As a high school or undergraduate teacher of Mathematics or Data Science, this lesson plan will help you to teach Exploratory Data Analysis using a dataset of long-term temperature records in India.
Introduction
Exploratory Data Analysis is a process of understanding and analyzing the data sets and extracting insights or main characteristics of them.
The dataset used in this Lesson Plan includes temperature data seen in India from 1901 to 2011. India observes three distinct seasons: summer, rainy season (monsoon), and winter. This data can be used to study changes in temperature patterns in these seasons and when exactly the changes started showing early signs of them. The Python code given below can be used to perform the Exploratory Analysis of the temperature data to summarize their main characteristics and to find any trends.
Contents
Video Lecture: "Exploratory Data Analysis" by Prof. Patrick Meyer, Curry School of Education, University of Virginia, USA. The lecture is an introduction to exploratory data analysis that includes a discussion of descriptive statistics, graphs, outliers, and robust statistics.
Classroom/ Laboratory activity (30 min): A classroom/Computer Lab activity that includes Python Code to practice Exploratory Data Analysis using a dataset of the temperature data (in degrees Celsius) seen in India from 1900 to 2011.
Suggested Questions
Why is exploratory data analysis important in data science?
What is climate change?
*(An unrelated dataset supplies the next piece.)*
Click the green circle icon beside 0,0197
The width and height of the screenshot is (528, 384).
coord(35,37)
What are the causes of global warming?
What are the trends in the temperature of India over the past 100 years?
Can you find a trend for the given temperature records?
About the Lesson Plan
Grade Level: High school, Undergraduate
Discipline: Data Science, Mathematics, Environmental Sciences
Topic(s) in Discipline: Basics of Data Analysis, Exploratory Data Analysis, Global Warming
Climate Topic: Introduction to Climate Change, Climate Variability Record, Long-term climate records
Location: India
Language(s): English
About the Data
The dataset includes temperature data seen in India from 1900 to 2011. The columns include Annual temperature, January to February, March to May, June to September, and October to December. The dataset is available for free access at the Open Government Platform India.
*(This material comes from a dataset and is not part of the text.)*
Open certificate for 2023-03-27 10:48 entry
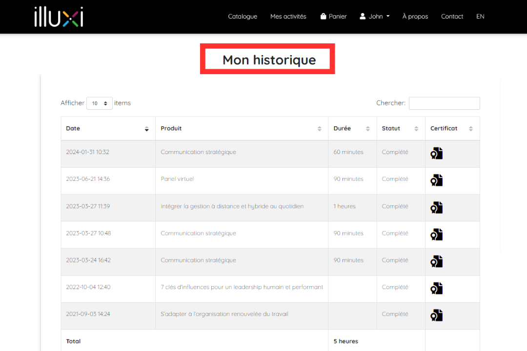pyautogui.click(x=436, y=234)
Video: Exploratory Data Analysis
Python Code
Exploratory Data Analysis
Steps
Statistical Observations
Target Variables
Correlations
Checking Outliers
Checking Skewness
Here is a step-by-step guide to using this lesson plan in the classroom/laboratory. We have suggested these steps as a possible plan of action. You may customize the lesson plan according to your preferences and requirements
Step 1 : Introduction to Exploratory Data Analysis:
Use the video lecture "Exploratory Data Analysis" by Prof. Patrick Meyer, Curry School of Education, University of Virginia, USA. The lecture is an introduction to exploratory data analysis that includes a discussion of descriptive statistics, graphs, outliers, and robust statistics.
Conduct an activity to practice coding for Exploratory Data Analysis using Python. Guide the students to use the code to understand steps involved in loading the data, necessary libraries and plotting interactive graphs.
In the adjoining Python code, the libraries required to be imported in our Jupyter Notebook IDE to plot interactive graphs using the Plotly library are mentioned. Once the necessary libraries are loaded, arrays can be prepared that can be used to store the values/data in order to plot graphs. The NumPy library is used to make arrays and store values in the array. These arrays are used to refer to the X-axis and Y-axis in the plot. The Plotly platform is used to plot interactive line graphs for the columns of Annual temperature, Jan-Feb temperature, March-May temperature, June-September temperature, and October-December temperature.
Step 3: Data Analysis and Suggested Discussion
Once the code is ready and running without any issues, encourage the students to analyze the data using the plots. The analysis can be run for Annual temperature and seasonal temperature for time intervals as January-February, March-May, June-September, and October-December. Help the students to note the changes in the average, highest and lowest values of the temperature over the period of 111 years.
A detailed Data Analysis and Discussion is suggested below.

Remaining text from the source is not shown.